Record Format Conversion to Apache Parquet Fails
This happens if you take DynamoDB data that includes the Set
type, stream it
through Lambda to a delivery stream, and use an AWS Glue Data Catalog to convert the record format
to Apache Parquet.
When the AWS Glue crawler indexes the DynamoDB set data types (StringSet
,
NumberSet
, and BinarySet
), it stores them in the data
catalog as SET<STRING>
, SET<BIGINT>
, and
SET<BINARY>
, respectively. However, for Kinesis Data Firehose to convert the data
records to the Apache Parquet format, it requires Apache Hive data types. Because the
set types aren't valid Apache Hive data types, conversion fails. To get conversion to
work, update the data catalog with Apache Hive data types. You can do that by changing
set
to array
in the data catalog.
To change one or more data types from set
to array
in
an AWS Glue data catalog
Sign in to the AWS Management Console and open the AWS Glue console at https://console.aws.amazon.com/glue/
. -
In the left pane, under the Data catalog heading, choose Tables.
-
In the list of tables, choose the name of the table where you need to modify one or more data types.

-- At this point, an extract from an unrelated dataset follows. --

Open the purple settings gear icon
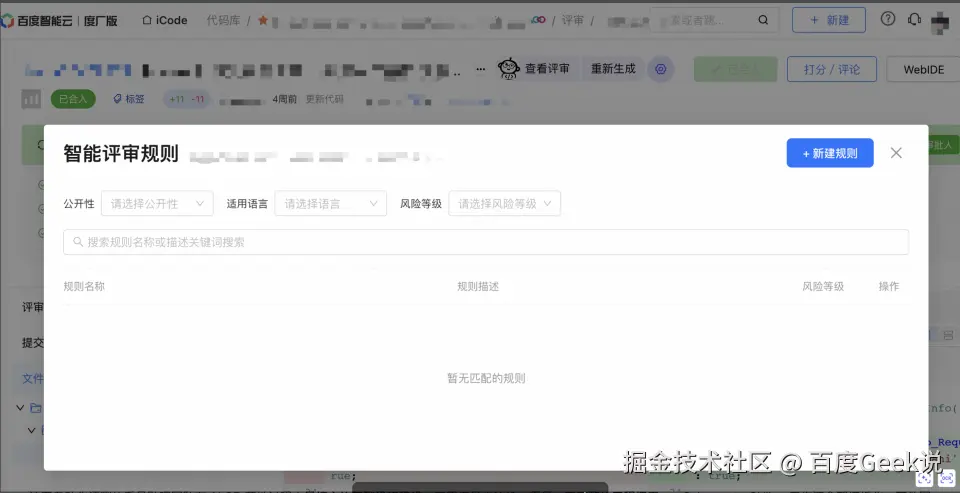The image size is (960, 493). coord(661,69)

This takes you to the details page for the table.
-
Choose the Edit schema button in the top right corner of the details page.
-
In the Data type column choose the first
set
data type. -
In the Column type drop-down list, change the type from
set
toarray
. -
In the ArraySchema field, enter
array<string>
,array<int>
, orarray<binary>
, depending on the appropriate type of data for your scenario. -
Choose Update.
-
Repeat the previous steps to convert other
set
types toarray
types. -
Choose Save.
No Data at Destination Despite Good Metrics
If there are no data ingestion problems and the metrics emitted for the delivery stream look good, but you don't see the data at the destination, check the reader logic. Make sure your reader is correctly parsing out all the data.